Generally, for setup of persistent testing resources, you can make a pseudo-test that sets the utility up. Here's an example from some recent code I've written with tape -- I'm not claiming it's the golden way, but it's a way:

let TEST_DB: DB; // Global DB component for this test file
let TEST_UGC: LocalDirUGC; // Global DB component for this test file
let app: Express = buildApplication();

// Tape test that sets up the DB -- passing a callback to set up the global TEST_DB in this file
TestUtil.setupTestDB((db: DB) => {
    TEST_DB = db;
    return TEST_DB.setup(app);
});

TestUtil.setupTestUGC((ugc: LocalDirUGC) => {
    TEST_UGC = ugc;
    return TEST_UGC.setup(app);
});

test("document creation by ugc upload works", (t: Test) => {
    // ... your test code, which uses TEST_DB
});

// ... other tests which make use of TEST_DB ...

TestUtil.cleanupTestDB(() => TEST_DB);

It's perhaps a little hard to see, but setupTestDB is a function that when evaluated runs the the test -- but by having setupTestDB be a function, you can pass it a callback to use to set a variable in the script-global state for the test file. setupTestDB finishes when the setup is finished, so the global variable is set before any other tests run.

You can use your global (in my case TEST_DB) in subsequent tests since tape runs tests in a sequential manner. I normally add some code to the test instance to ensure that I can reset it between tests if necessary (and if creating a new one is costly).

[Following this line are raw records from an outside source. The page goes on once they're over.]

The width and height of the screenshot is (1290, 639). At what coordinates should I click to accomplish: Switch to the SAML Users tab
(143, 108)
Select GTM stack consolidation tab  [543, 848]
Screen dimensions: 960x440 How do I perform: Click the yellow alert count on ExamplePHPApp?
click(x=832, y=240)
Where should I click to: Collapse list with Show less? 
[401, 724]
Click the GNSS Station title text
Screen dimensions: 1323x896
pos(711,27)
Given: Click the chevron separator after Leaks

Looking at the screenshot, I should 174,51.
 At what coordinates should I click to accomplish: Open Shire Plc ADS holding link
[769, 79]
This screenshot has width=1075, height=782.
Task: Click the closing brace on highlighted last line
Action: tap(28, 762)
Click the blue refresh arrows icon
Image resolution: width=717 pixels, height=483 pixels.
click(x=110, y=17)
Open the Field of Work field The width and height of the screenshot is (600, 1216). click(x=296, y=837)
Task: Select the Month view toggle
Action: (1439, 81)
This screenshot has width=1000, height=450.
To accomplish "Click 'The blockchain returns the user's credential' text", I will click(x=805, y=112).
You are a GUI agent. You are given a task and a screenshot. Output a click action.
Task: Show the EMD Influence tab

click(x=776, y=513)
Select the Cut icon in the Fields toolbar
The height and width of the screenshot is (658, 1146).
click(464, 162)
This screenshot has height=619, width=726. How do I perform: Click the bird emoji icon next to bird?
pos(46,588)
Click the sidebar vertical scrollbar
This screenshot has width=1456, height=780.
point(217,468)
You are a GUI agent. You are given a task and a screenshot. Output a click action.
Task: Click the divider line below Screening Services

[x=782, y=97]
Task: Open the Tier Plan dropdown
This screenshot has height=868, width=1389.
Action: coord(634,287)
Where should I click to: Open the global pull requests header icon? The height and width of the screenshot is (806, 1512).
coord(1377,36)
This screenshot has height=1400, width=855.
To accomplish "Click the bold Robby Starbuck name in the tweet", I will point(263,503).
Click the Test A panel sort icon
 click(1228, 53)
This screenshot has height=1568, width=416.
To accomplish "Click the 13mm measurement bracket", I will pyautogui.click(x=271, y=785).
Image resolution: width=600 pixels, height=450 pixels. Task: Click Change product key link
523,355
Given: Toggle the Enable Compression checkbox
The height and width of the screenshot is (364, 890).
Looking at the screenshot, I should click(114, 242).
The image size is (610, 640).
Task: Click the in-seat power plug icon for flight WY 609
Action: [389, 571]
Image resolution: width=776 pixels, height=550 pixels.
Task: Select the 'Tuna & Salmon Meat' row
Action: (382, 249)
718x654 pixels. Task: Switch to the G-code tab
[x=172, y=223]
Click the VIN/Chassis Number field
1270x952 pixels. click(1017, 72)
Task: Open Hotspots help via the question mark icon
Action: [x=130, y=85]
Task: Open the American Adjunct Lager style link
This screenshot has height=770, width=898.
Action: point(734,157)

setupTestDB looks like this:

/**
 * Set up a database for test
 *
 * @param {Function} cb - Callback to run when the test database is set up (i.e. you could set a global value to the DB)
 */
export function setupTestDB(cb?: (db: DB) => Promise<any>) {
    // Run a test that setups the datbase
    test("setting up database for test", (t: Test) => {
        makeTestDB()
            .then((db: DB) => {
                t.ok(db, `db created for testing (database: ${db.getDatabaseName()})`);
                return cb ? cb(db) : Promise.resolve();
            })
            .then(() => t.end())
            .catch(t.end);
    })
}

and cleanupTestDB looks like this:

/**
 * Cleanup a database for test
 *
 * @param {Function} getDB - A function that returns the DB object
 */
export function cleanupTestDB(getDB: () => DB) {
    // Run a test that setups the datbase
    test("cleaning up database used in test(s)", (t: Test) => {
        // Get the DB out of the closure
        const db = getDB();
        if (typeof db === "undefined") { throw new Error("DB is undefined"); }

        const dbName = db.getDatabaseName();

        // Retrieve the default and actual connection being used by the db (in test they will likely be different, one pointing to a temp db)
        Promise.all([
            db.getDefaultConnection(),
            db.getConnection(),
        ])
            .then(([defaultConn, conn]) => {
                // Ensure conn is at least defined
                if (!conn) { return Promise.reject(new Error("DB is disconnected (not even default)")); }

                // Ensure we don't ever try to drop the default (ormconfig.js configured) DB, or a db named "master"
                if (defaultConn === conn || dbName === "master") {
                    t.comment("DB name is [master], will not remove");
                    return Promise.resolve();
                }

                // Close the connection then use default to drop the associated DB
                return conn.close()
                    .then(() => defaultConn.query(`DROP DATABASE ${dbName}`));
            })
            .then(() => t.ok(db, `db ${dbName} dropped`))
            .then(() => t.end())
            .catch(t.end);
    })
}

(apologies, some of this code is very specific to typeorm), but it should give a good example of the pattern I'm employing.

BTW, this pattern also scales well to parallel suite running with bogota -- since bogota runs the suites (test files) in parallel but still runs the tests inside serially.